Work instructions> In the passage on auditory objects, what does the cocktail party effect demonstrate?

Let’s begin by reviewing the auditory case. This discussion of auditory objects revisits and develops my earlier account from O’Callaghan (2008). The idea of an auditory object is puzzling. In audition, sounds are central. You cannot hear without them. But sounds are unlike ordinary material objects, and you do not typically hear bodies as such—as three-dimensional, extended, bounded, cohesive collections of persisting spatial parts discriminable from a background. Nonetheless, audition, like vision, does carve up the auditory scene into distinct perceptible individuals. This is the core insight of Bregman’s (1990) groundbreaking work on auditory scene analysis, or segregating entangled wave information to yield what he thought of as distinct auditory streams. Like ordinary visible objects, sounds audibly appear to possess specific features. Auditory objects appear to have attributes such as pitch, timbre, loudness, and duration. The cocktail party effect demonstrates that it is possible to distinguish a sound from its audible background. Thus, audition, like vision, satisfies a plausible condition on object perception: perceiving a particular requires being able to differentiate, discriminate, or distinguish it from the surrounding environment (see Strawson 1959; Dretske 1969, 20; Bermüdez 2000, 364; Martin 2007, 706; Siegel 2006a, 434). It also is possible at one time to discern distinct sounds with differing attributes. Thus, audition solves the many properties problem: you can distinguish hearing a loud, high-pitched sound and a soft, low-pitched sound from hearing a loud, low-pitched sound and a soft, high-pitched sound. And, like ordinary objects, sounds audibly persist and survive changes over time: a sound can begin high-pitched and loud and become low-pitched and soft.

What sorts of individuals are auditory objects? Structure matters in object perception in two ways. Structures of relations extrinsic to objects are critical to object individuation, and internal structure among the parts of objects is critical to object recognition.

In vision, space plays both roles. In audition, space does not play these structural roles the way it does in vision. Sounds audibly are located in space—they seem to come from some direction and distance. So, audition is spatial. But space plays a diminished role in individuating auditory objects. Qualitatively matched sounds from separate loudspeakers typically appear as a single audible individual, but qualitatively matched figures on separate pieces of paper appear as distinct visible bodies. Thus, in contrast with vision, spatial separation does not suffice for distinct audible individuals.

Data section>

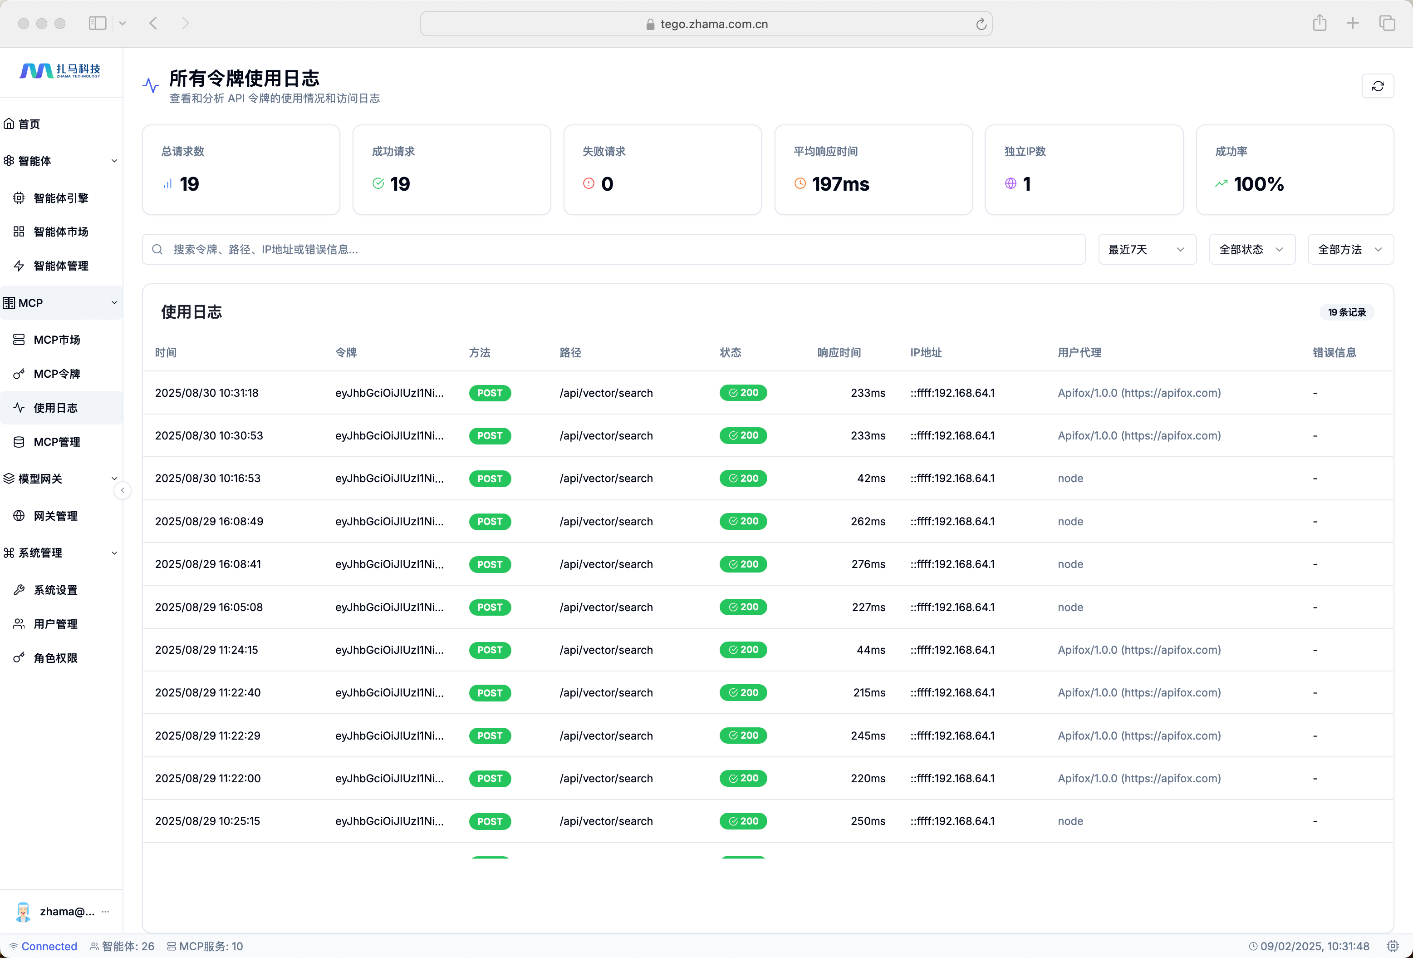The image size is (1413, 958).
Task: Click Safari share icon
Action: click(1319, 23)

Complete response> It demonstrates that it is possible to distinguish a sound from its audible background.